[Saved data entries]
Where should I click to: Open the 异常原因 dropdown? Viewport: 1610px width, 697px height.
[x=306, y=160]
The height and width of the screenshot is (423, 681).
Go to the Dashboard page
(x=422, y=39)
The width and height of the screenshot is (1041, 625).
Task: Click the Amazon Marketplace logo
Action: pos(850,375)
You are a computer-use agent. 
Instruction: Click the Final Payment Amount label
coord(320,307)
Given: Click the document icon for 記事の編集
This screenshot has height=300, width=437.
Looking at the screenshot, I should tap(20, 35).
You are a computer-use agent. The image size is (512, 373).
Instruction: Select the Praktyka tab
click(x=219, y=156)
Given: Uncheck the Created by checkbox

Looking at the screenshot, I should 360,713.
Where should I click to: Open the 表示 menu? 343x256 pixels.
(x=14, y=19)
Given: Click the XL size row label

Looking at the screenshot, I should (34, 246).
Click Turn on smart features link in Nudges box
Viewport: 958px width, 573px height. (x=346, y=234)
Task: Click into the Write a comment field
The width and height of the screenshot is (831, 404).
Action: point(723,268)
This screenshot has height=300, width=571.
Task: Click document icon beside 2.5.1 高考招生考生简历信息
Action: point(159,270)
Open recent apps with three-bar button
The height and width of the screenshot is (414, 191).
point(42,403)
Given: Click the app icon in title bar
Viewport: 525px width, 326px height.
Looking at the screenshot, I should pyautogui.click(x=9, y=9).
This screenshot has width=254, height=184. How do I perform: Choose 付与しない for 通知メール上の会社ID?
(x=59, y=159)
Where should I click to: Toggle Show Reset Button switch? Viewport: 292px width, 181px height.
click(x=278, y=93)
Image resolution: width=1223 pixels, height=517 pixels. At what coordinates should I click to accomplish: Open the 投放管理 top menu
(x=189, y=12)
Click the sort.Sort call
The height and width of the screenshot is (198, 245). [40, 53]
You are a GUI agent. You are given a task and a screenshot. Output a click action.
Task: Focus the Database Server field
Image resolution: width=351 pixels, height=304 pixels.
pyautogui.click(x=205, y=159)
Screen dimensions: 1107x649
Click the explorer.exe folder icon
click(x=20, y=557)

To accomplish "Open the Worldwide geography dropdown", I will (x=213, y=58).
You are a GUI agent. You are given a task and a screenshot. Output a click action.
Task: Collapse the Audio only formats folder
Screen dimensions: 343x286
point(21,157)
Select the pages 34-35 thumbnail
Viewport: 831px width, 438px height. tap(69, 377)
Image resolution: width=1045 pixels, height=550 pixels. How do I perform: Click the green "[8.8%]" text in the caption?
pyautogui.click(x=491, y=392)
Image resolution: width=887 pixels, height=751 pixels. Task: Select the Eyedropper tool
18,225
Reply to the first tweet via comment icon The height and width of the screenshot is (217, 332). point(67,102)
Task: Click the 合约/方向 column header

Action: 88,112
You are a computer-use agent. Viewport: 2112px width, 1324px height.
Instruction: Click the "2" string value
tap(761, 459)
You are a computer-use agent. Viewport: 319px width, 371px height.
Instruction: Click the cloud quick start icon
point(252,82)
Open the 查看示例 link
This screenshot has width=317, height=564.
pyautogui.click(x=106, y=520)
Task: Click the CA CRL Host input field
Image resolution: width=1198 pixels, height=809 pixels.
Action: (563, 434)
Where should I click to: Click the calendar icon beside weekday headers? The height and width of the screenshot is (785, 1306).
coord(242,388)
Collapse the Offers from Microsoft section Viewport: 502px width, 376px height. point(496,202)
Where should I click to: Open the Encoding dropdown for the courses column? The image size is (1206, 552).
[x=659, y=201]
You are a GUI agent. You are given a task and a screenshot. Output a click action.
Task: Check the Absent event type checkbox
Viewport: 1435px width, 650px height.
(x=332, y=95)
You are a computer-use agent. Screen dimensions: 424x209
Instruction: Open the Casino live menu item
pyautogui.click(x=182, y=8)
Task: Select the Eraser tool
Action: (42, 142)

__What the exercise asks__:
Please return every line in the data that includes the string "field".

__Result below__:
Task: Click into the Write a comment field
Task: Focus the Database Server field
Task: Click the CA CRL Host input field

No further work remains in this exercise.